Why Imitation Learning?

There are certain behaviors that human experts know how to do but may require rigorous domain knowledge to program into a robot system. These expert behaviors can be demonstrated to the AI agent. The purpose of imitation learning is to efficiently learn a desired behavior by imitating an expert's behavior.

This can be powerful for building autonomous behavior in systems that are desired to mimic human approach. For instance, imitation learning can be deployed for autonomous behavior in vehicles, computer games, and robotic applications. It's a go-to application for many companies dealing with self-driving cars, robotics, and leading physical AI systems.

What is Imitation Learning?

The goal of reinforcement learning is to determine closed-loop control policies that result in the maximization of an accumulated reward. RL systems are generally classified into model-based or model-free. There is a general assumption in both cases that a reward function is known, and the goal is to process it done by running the system in an environment and collect these data, then use it to maximize (update) a learned policy (model-based) or directly update the learned policy (model-free).

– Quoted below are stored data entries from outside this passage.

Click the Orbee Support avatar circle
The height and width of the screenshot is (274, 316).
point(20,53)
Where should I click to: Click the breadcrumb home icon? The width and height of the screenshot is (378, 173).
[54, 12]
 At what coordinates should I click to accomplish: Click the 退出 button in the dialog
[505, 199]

Imitation learning is quite similar to RL; the difference exists such that there is no explicit reward function r = R(st, ut), rather it is assumed that a set of demonstrations is provided by an expert. The goal is to learn a policy π that follows the closed-loop control law:

ut = π(st, ut)

There is an expert policy π* (derived from the demonstration) that the learned policy aims to imitate.

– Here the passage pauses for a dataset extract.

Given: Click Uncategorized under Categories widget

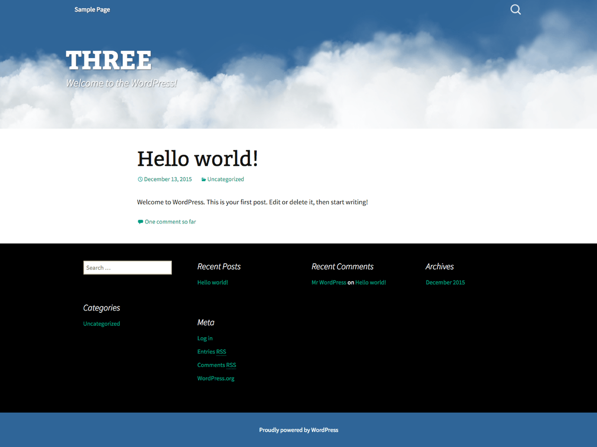Looking at the screenshot, I should click(101, 323).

The Goal of Imitation Learning: Find a policy π that best imitates the expert policy π*, effectively capturing the expert's behavior from the provided demonstrations.

(Sounding complex? I'll keep it simple, I promise 😊)

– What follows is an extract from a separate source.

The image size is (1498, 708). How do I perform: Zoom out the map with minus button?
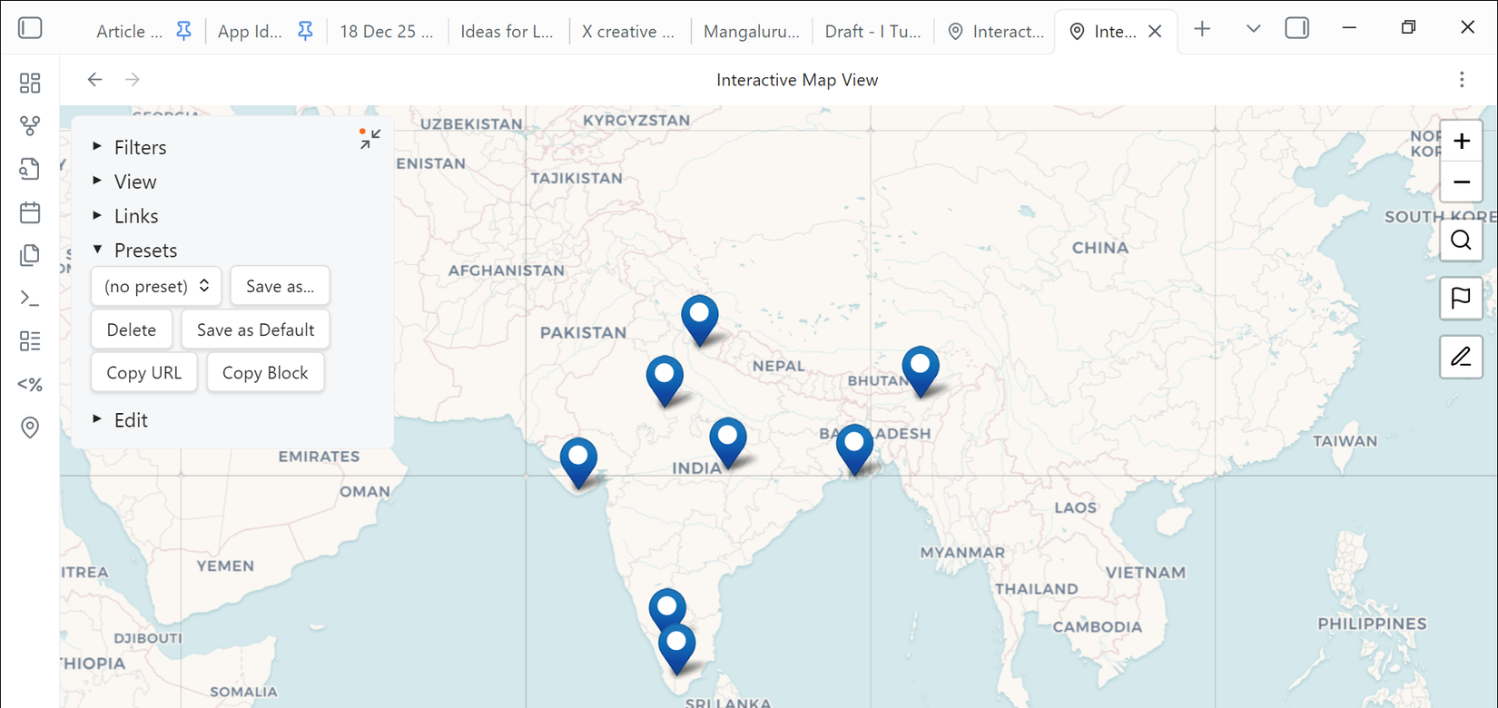tap(1461, 182)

Two Approaches to Imitation Learning

There are often two approaches to imitation learning. The first is to directly learn to imitate the expert's policy, and the second is to imitate the policy indirectly by learning the expert's reward function instead. In this blog, I will focus on classical approaches that directly learn to imitate the expert in two ways. This kind of policy can be usually obtained through a standard supervised learning method (in soft behavior cloning and the DAgger algorithm). The learning of the expert's reward function (which I will not be covered, you can read more in the resources listed) is known as inverse reinforcement learning. We shall discuss BC and DAgger, considering their intuition and limitations. I also will explain how my architectural choices.

Behavior Cloning (BC)

The algorithm uses a set of demonstrated trajectories from an expert to determine a policy π that imitates the expert's actions. Supervised learning techniques can be applied; the policy is learned and expert demonstrations are paired in respect to some metric. It is a classical optimisation problem.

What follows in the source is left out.